TASK DESCRIPTION |
Pictures do not belong in the copy. Return all of the entries exactly.

Records from a data source:
______

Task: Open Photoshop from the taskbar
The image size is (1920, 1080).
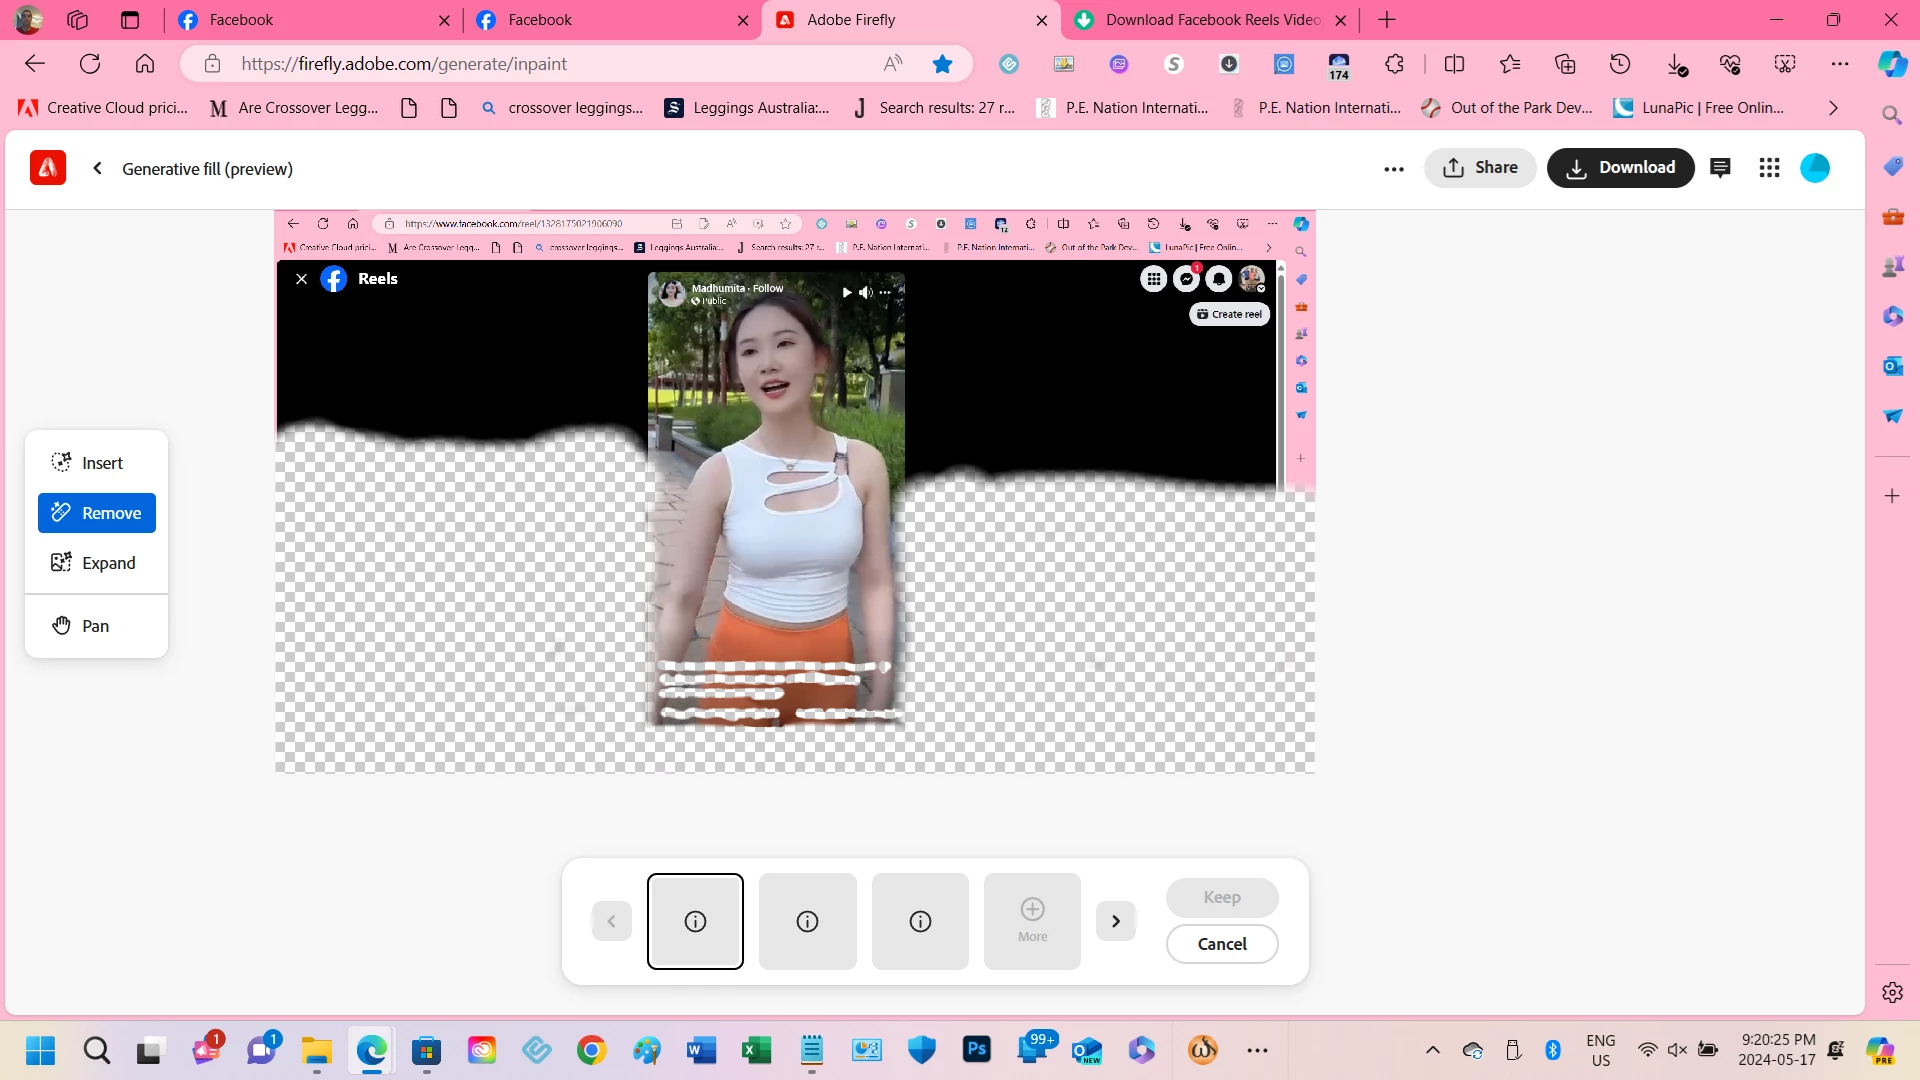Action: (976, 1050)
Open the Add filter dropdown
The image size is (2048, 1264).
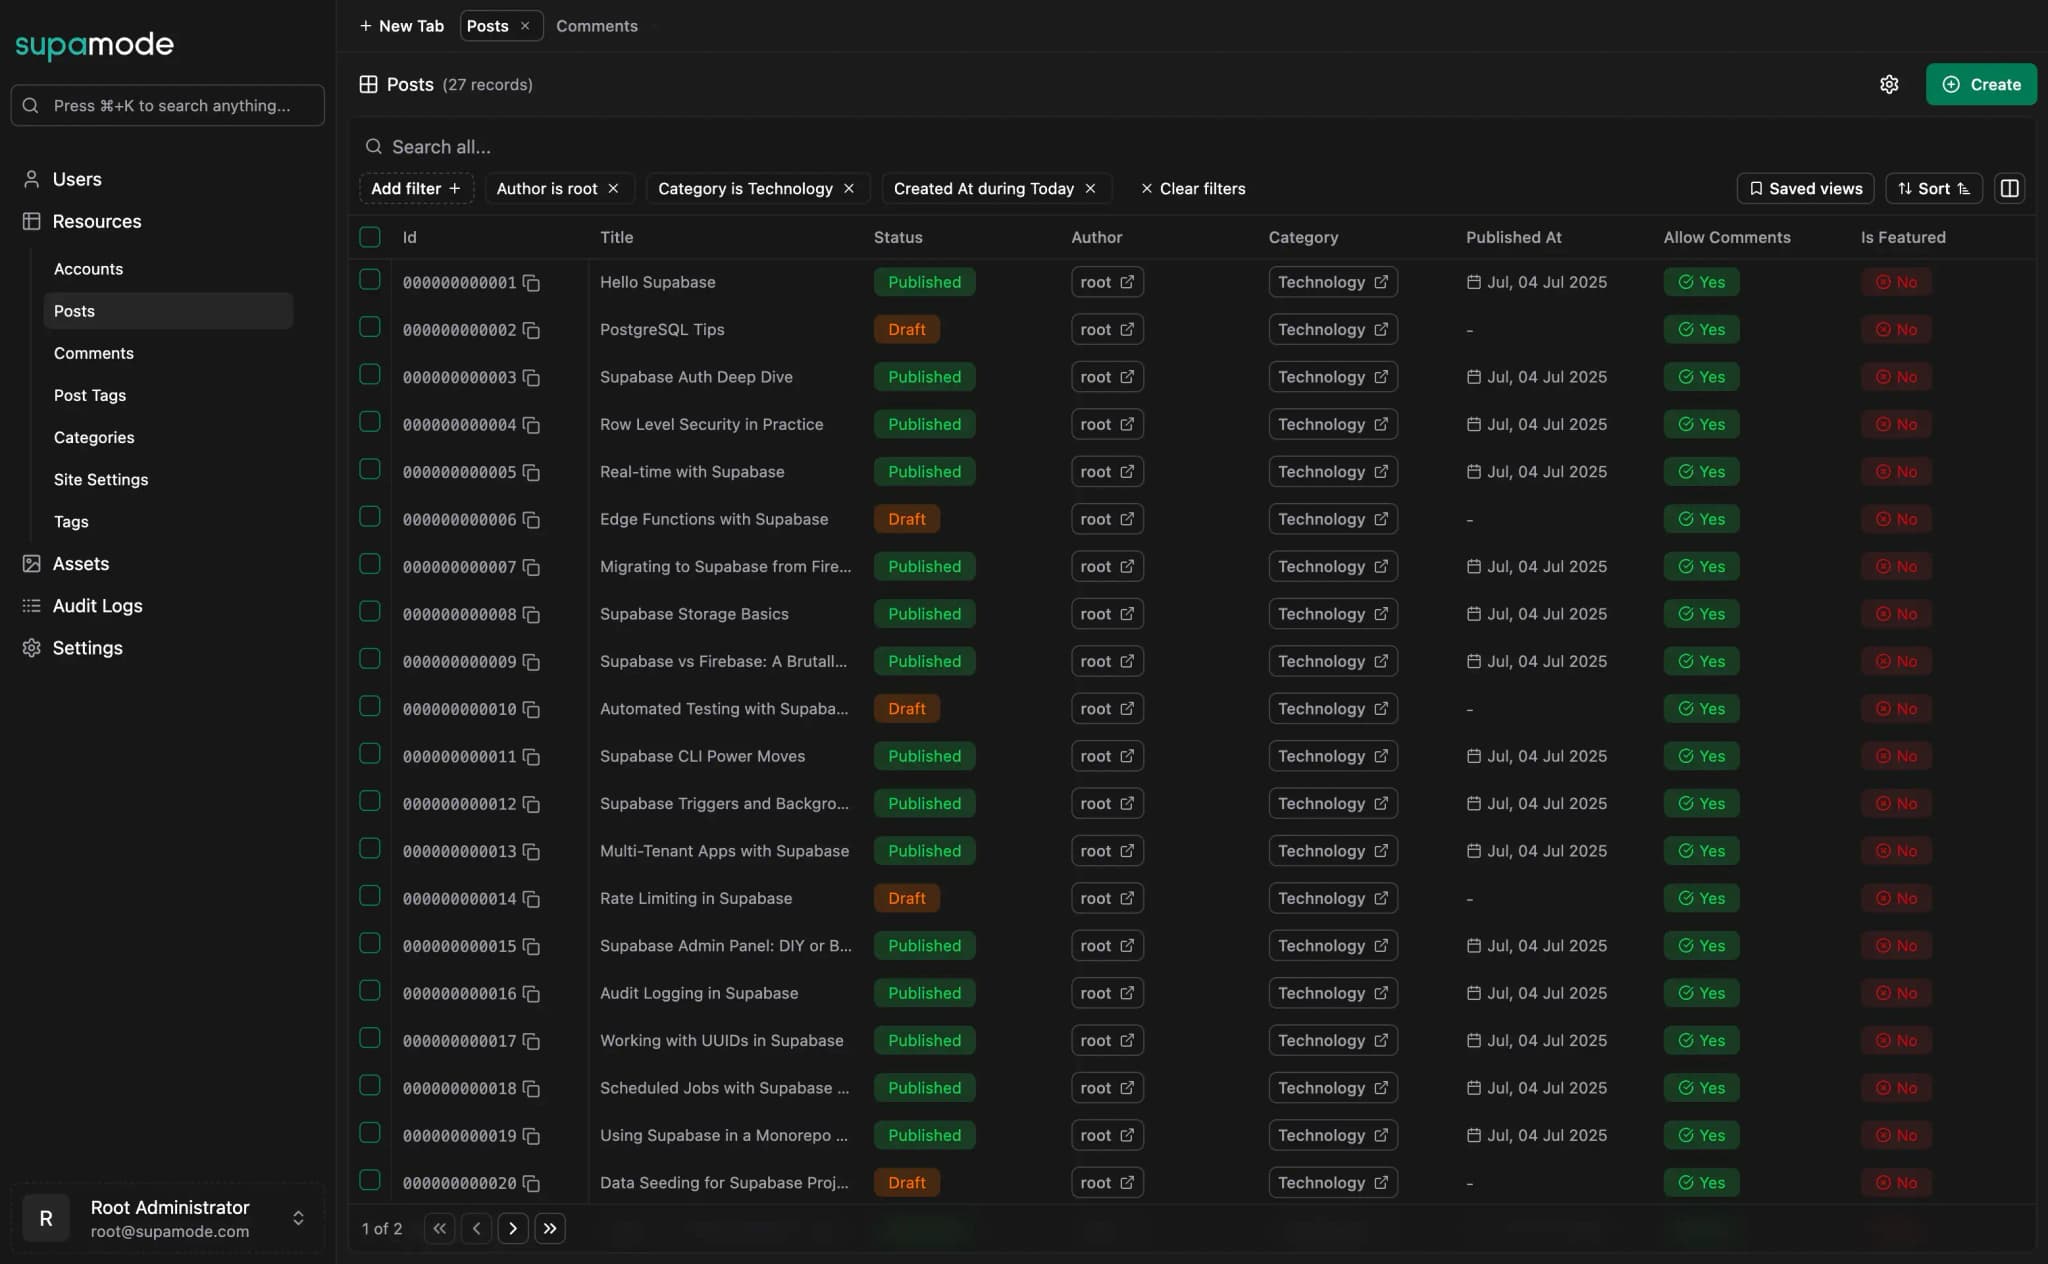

______

TASK ANSWER |
Task: Open Photoshop from the taskbar
The image size is (1920, 1080).
Action: (976, 1050)
Open the Add filter dropdown
The image size is (2048, 1264).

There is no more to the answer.